In this analysis, 6.5% of parents reported that their children had already received a diagnosis of ADHD/HD from a physician or a psychologist. This figure is slightly higher than the 4.8% reported by Huss et al. [34], which is accounted for by the fact that the present study analysed 7- to 17-year-old children whereas the KiGGS study encompassed 3- to 17-year-old children. Huss et al. [34] found lower prevalence rates in pre-school aged children, which were excluded from this study. However, we only found a small overlap between these administrative lifetime prevalence rates and the prevalence rates calculated on the basis of the parent-report of symptoms of ADHD. Only 29.1% of children with an administrative lifetime diagnosis fulfilled the DSM-IV diagnostic symptom criteria rated by parents and only 42.7% of children who fulfilled the DSM-IV diagnostic symptom criteria had also received a diagnosis of ADHD/HD from a physician or a psychologist. The fact that the majority of children with ADHD according to DSM-IV symptom criteria have not been diagnosed may be explained by the fact that these children were not referred to a physician or psychologist. The finding that more than two thirds of the children with an administrative lifetime diagnosis did not fulfil the DSM-IV symptom criteria is much more surprising. However, the length of time following the diagnosis and subsequent treatments may explain some of these cases. Moreover, these diagnoses were established by a very heterogeneous group of physicians and psychologists, which may vary in their consistency of using the ICD-10 or the DSM-IV diagnostic criteria. Further analyses are necessary to disentangle these factors. We also found a lack of sensitivity and specificity for the SDQ inattention/ hyperactivity subscale for the detection of ADHD defined by DSM-IV symptom criteria. This scale was used in the Huss et al. [34] analysis.

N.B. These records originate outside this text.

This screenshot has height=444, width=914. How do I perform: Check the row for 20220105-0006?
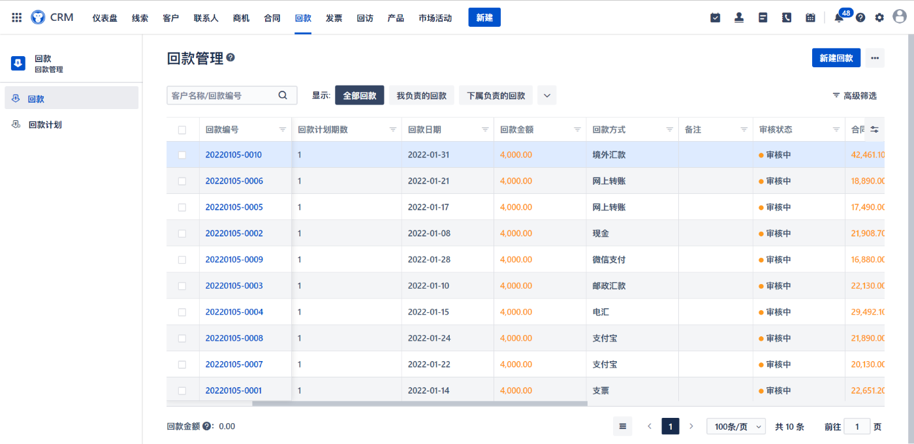pyautogui.click(x=182, y=181)
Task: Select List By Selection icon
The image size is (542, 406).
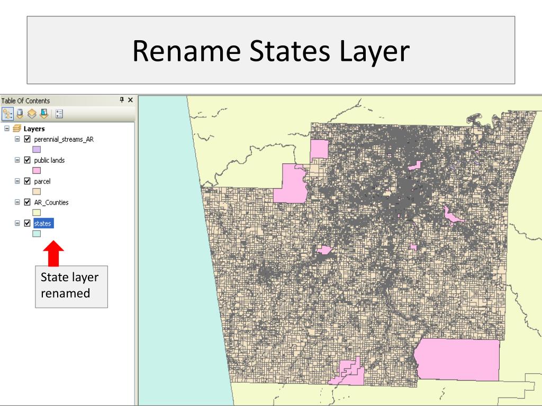Action: (44, 114)
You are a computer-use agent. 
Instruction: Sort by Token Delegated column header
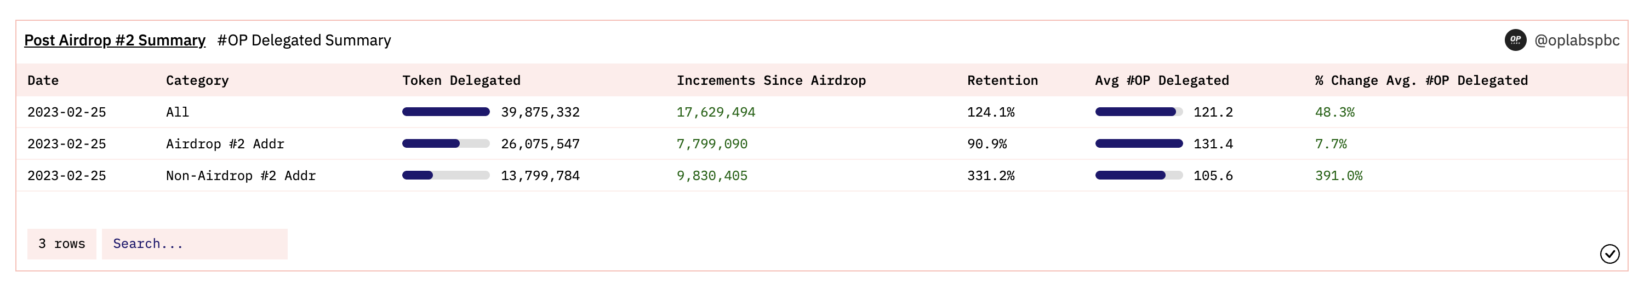point(461,80)
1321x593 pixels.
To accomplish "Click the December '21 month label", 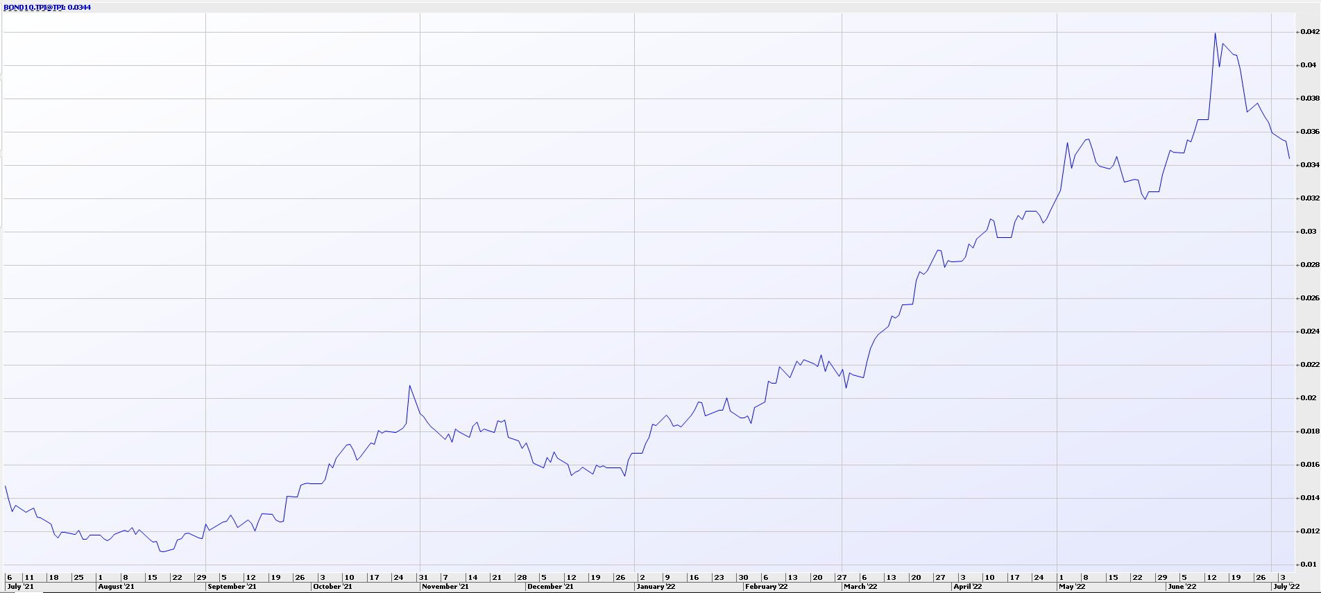I will coord(550,587).
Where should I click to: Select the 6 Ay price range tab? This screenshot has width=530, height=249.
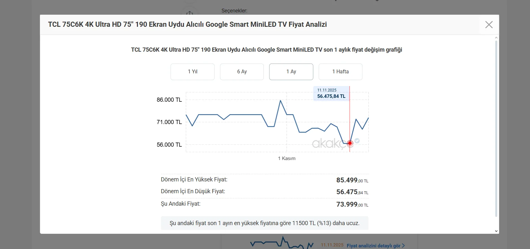click(242, 72)
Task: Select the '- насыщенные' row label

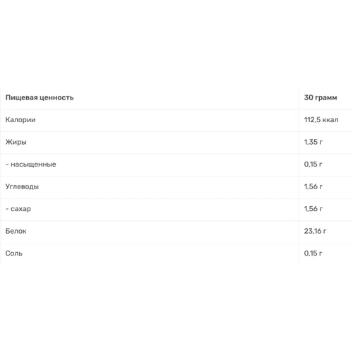Action: coord(31,164)
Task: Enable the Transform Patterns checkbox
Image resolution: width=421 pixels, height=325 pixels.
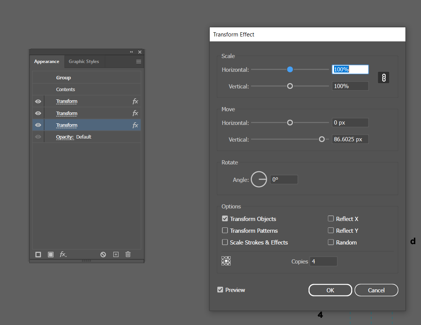Action: 225,230
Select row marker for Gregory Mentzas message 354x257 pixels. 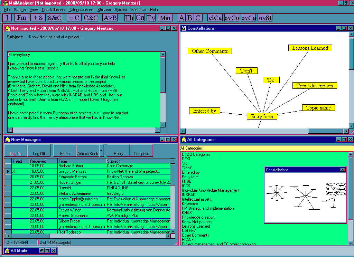[8, 171]
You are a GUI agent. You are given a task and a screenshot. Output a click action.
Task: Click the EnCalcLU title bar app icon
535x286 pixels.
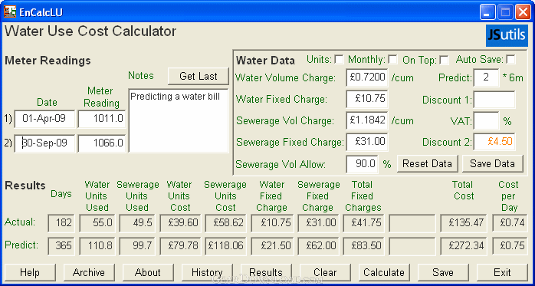[x=10, y=12]
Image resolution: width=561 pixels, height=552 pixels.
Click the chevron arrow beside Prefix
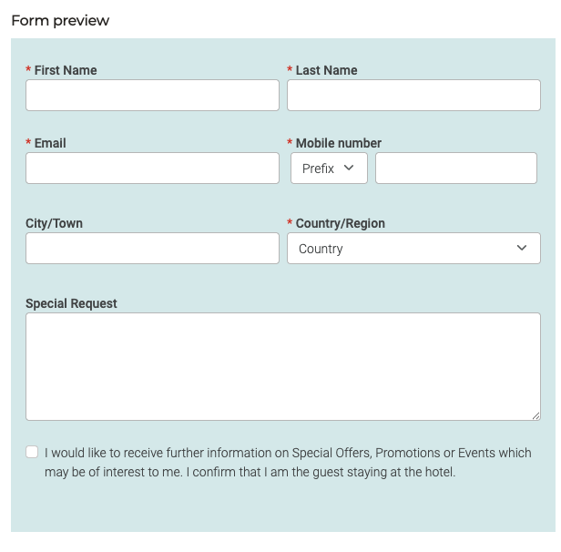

As expected, we also found increased rates of coexisting behavioural and emotional problems rated by the parents on several scales. In line with published studies summarised by Jensen et al. [35], Gillberg et al. [25], and Pliszka et al. [42], the highest relative risks and odds ratios were found for aggressive and antisocial behaviour with an eight- to twelve-fold increase of the risk for aggressive and antisocial behaviour in children with ADHD, whereas the relative risks for anxiety problems and depressive symptoms were increased at a lower level.

This is the first representative German study on the prevalence of ADHD/HD according to the criteria defined by the current diagnostic schemes. However, some limitations have to be mentioned. The analyses are based on parent reports using rating scales and structured telephone interviews (for some of the coexisting problems). Neither diagnostic interviews nor teacher information were included in this study. Moreover, the results presented here are restricted to analyses of categorical data. However, multivariate analyses with dimensional data will need to be conducted in order to use the full information of the data set. Nonetheless, the results of this report fit quite well with the existing empirical literature on ADHD and contribute to the growing empirical knowledge about ADHD.